• [Word and element locating data]
#####

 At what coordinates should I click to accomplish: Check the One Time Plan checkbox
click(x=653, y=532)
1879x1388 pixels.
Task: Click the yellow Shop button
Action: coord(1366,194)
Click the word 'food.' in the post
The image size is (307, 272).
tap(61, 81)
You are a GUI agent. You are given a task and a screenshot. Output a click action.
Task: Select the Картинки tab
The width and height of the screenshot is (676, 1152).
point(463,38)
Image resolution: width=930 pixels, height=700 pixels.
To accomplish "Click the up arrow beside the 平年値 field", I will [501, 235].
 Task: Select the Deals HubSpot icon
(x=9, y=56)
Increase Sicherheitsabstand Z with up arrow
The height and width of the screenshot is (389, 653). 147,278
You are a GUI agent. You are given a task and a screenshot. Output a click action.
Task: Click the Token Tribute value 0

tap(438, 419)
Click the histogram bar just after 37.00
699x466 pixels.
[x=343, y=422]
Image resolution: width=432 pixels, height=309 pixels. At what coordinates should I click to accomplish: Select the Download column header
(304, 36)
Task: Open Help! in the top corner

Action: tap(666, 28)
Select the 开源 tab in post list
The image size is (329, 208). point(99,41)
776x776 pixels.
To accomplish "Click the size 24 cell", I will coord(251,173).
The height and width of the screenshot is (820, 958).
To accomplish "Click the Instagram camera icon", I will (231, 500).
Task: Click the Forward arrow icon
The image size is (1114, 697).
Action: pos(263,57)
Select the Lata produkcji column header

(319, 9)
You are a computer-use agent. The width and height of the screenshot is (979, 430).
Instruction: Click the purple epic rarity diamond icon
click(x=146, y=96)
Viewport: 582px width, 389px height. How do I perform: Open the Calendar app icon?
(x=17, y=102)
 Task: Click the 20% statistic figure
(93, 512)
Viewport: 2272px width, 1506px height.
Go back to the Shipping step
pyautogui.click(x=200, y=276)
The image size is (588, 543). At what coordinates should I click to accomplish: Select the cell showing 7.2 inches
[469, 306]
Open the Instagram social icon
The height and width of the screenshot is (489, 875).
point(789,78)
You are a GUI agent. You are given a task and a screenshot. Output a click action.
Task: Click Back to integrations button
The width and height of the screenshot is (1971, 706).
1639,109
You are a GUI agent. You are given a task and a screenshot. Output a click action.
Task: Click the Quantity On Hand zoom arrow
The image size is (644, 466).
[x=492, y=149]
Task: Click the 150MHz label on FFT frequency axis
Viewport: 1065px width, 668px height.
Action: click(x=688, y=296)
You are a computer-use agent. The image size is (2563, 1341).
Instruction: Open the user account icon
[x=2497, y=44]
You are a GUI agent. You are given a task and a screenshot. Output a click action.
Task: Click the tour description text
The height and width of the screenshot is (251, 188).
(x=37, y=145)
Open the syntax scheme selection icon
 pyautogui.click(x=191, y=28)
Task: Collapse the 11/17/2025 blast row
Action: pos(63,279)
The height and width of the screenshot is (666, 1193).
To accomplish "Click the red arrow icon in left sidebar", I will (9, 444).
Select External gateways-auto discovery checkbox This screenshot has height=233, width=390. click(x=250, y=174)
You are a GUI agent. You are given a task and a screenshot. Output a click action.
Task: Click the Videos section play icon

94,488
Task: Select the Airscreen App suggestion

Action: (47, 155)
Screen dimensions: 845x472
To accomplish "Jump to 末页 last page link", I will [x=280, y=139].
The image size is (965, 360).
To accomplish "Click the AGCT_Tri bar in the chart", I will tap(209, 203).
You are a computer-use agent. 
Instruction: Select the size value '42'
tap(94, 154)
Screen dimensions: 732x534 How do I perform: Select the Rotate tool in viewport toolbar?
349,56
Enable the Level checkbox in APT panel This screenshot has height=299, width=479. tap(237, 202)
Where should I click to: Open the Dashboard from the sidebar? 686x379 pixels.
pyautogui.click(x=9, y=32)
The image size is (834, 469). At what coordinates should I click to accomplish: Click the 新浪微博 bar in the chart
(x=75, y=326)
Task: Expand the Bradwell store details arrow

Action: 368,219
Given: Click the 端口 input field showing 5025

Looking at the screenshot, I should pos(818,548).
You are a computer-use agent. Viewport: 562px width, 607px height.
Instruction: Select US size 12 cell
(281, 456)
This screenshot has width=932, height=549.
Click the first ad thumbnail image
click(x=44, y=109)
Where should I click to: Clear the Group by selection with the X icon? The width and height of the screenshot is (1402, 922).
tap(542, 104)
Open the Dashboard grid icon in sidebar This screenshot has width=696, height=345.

#####

• [What the task requires] Swap every instance of "GUI agent" in the listing for "screen assistant", leaving all other text the same.

• [Answer to this problem]
 At what coordinates should I click to accomplish: Check the One Time Plan checkbox
click(x=653, y=532)
1879x1388 pixels.
Task: Click the yellow Shop button
Action: coord(1366,194)
Click the word 'food.' in the post
The image size is (307, 272).
tap(61, 81)
You are a screen assistant. You are given a task and a screenshot. Output a click action.
Task: Select the Картинки tab
The width and height of the screenshot is (676, 1152).
point(463,38)
Image resolution: width=930 pixels, height=700 pixels.
To accomplish "Click the up arrow beside the 平年値 field", I will [501, 235].
 Task: Select the Deals HubSpot icon
(x=9, y=56)
Increase Sicherheitsabstand Z with up arrow
The height and width of the screenshot is (389, 653). 147,278
You are a screen assistant. You are given a task and a screenshot. Output a click action.
Task: Click the Token Tribute value 0

tap(438, 419)
Click the histogram bar just after 37.00
699x466 pixels.
[x=343, y=422]
Image resolution: width=432 pixels, height=309 pixels. At what coordinates should I click to accomplish: Select the Download column header
(304, 36)
Task: Open Help! in the top corner

Action: tap(666, 28)
Select the 开源 tab in post list
The image size is (329, 208). point(99,41)
776x776 pixels.
To accomplish "Click the size 24 cell", I will coord(251,173).
The height and width of the screenshot is (820, 958).
To accomplish "Click the Instagram camera icon", I will (231, 500).
Task: Click the Forward arrow icon
The image size is (1114, 697).
Action: pos(263,57)
Select the Lata produkcji column header

(319, 9)
You are a computer-use agent. The width and height of the screenshot is (979, 430).
Instruction: Click the purple epic rarity diamond icon
click(x=146, y=96)
Viewport: 582px width, 389px height. How do I perform: Open the Calendar app icon?
(x=17, y=102)
 Task: Click the 20% statistic figure
(93, 512)
Viewport: 2272px width, 1506px height.
Go back to the Shipping step
pyautogui.click(x=200, y=276)
The image size is (588, 543). At what coordinates should I click to accomplish: Select the cell showing 7.2 inches
[469, 306]
Open the Instagram social icon
The height and width of the screenshot is (489, 875).
point(789,78)
You are a screen assistant. You are given a task and a screenshot. Output a click action.
Task: Click Back to integrations button
The width and height of the screenshot is (1971, 706).
1639,109
You are a screen assistant. You are given a task and a screenshot. Output a click action.
Task: Click the Quantity On Hand zoom arrow
The image size is (644, 466).
[x=492, y=149]
Task: Click the 150MHz label on FFT frequency axis
Viewport: 1065px width, 668px height.
Action: click(x=688, y=296)
You are a computer-use agent. The image size is (2563, 1341).
Instruction: Open the user account icon
[x=2497, y=44]
You are a screen assistant. You are given a task and a screenshot. Output a click action.
Task: Click the tour description text
The height and width of the screenshot is (251, 188).
(x=37, y=145)
Open the syntax scheme selection icon
 pyautogui.click(x=191, y=28)
Task: Collapse the 11/17/2025 blast row
Action: pos(63,279)
The height and width of the screenshot is (666, 1193).
To accomplish "Click the red arrow icon in left sidebar", I will (9, 444).
Select External gateways-auto discovery checkbox This screenshot has height=233, width=390. click(x=250, y=174)
You are a screen assistant. You are given a task and a screenshot. Output a click action.
Task: Click the Videos section play icon

94,488
Task: Select the Airscreen App suggestion

Action: (47, 155)
Screen dimensions: 845x472
To accomplish "Jump to 末页 last page link", I will [x=280, y=139].
The image size is (965, 360).
To accomplish "Click the AGCT_Tri bar in the chart", I will tap(209, 203).
You are a computer-use agent. 
Instruction: Select the size value '42'
tap(94, 154)
Screen dimensions: 732x534 How do I perform: Select the Rotate tool in viewport toolbar?
349,56
Enable the Level checkbox in APT panel This screenshot has height=299, width=479. tap(237, 202)
Where should I click to: Open the Dashboard from the sidebar? 686x379 pixels.
pyautogui.click(x=9, y=32)
The image size is (834, 469). At what coordinates should I click to accomplish: Click the 新浪微博 bar in the chart
(x=75, y=326)
Task: Expand the Bradwell store details arrow

Action: 368,219
Given: Click the 端口 input field showing 5025

Looking at the screenshot, I should pos(818,548).
You are a computer-use agent. Viewport: 562px width, 607px height.
Instruction: Select US size 12 cell
(281, 456)
This screenshot has width=932, height=549.
Click the first ad thumbnail image
click(x=44, y=109)
Where should I click to: Clear the Group by selection with the X icon? The width and height of the screenshot is (1402, 922).
tap(542, 104)
Open the Dashboard grid icon in sidebar This screenshot has width=696, height=345.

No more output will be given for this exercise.